Canada’s long head. Chart by Keith Rankin.

The second chart suggests that the world as a whole has yet to reach its tail. The rate of exponential growth has not changed in the last four weeks. Canada is representative of this problem, with a much higher caseload and an exponential death rate of increase clearly higher than the world’s rate. (For Canada’s above average death rate, note that the red dotted line is higher than the indigo dotted line. And for Canada’s higher growth rate  of Covid19 deaths, we note that the red dotted line is steeper than its indigo counterpart.)

Canada is showing what might have happened in New Zealand, just as Italy shows what might have happened in South Korea. Canada serves as a counterfactual for Australia and New Zealand. Canada is the evidence that New Zealand’s Level 4 shutdown was needed.

South Korea gives New Zealand the evidence that a shift down to smart restrictions – using a Level 2 ‘hammer’ rather than a Level 4 ‘sledgehammer’ – can be effective from now, even if there are some new cases.
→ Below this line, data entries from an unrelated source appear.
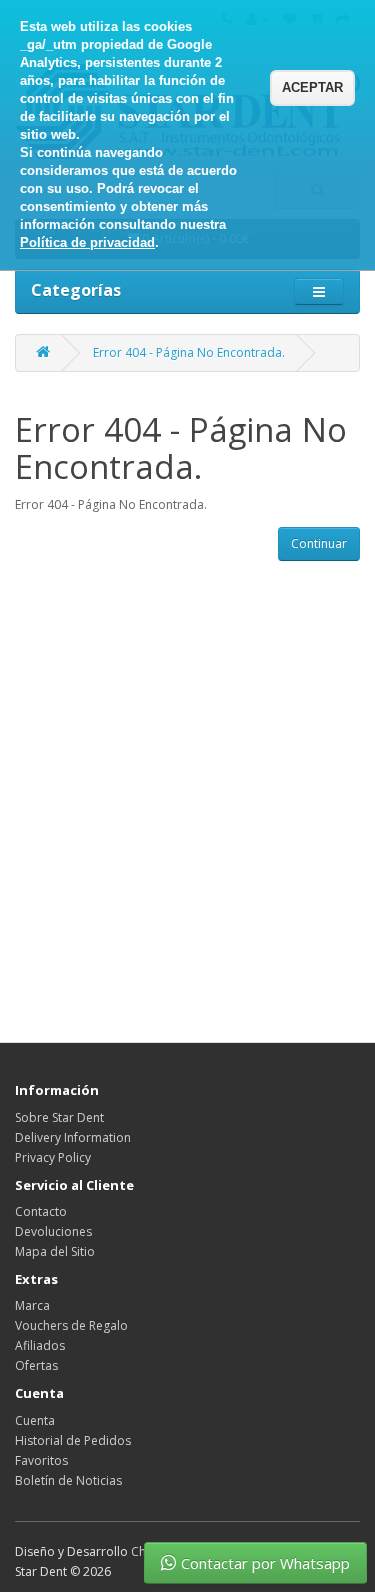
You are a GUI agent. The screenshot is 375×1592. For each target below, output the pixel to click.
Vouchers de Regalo (71, 1325)
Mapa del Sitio (55, 1251)
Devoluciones (53, 1231)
South Korea was even able to hold a general election recently.

Canada is New Zealand’s rear-vision counterfactual. South Korea can be New Zealand’s fore-vision crystal ball, so long as New Zealand plays its policy cards right. South Korea is a month ahead. The most important difference though is that Korea is not moving into winter. I think New Zealand should keep its ski-season domestic, and keep close tabs on the après-ski. After all, much of the European Covid19 epidemic seems to have spread from the skifields of The Alps.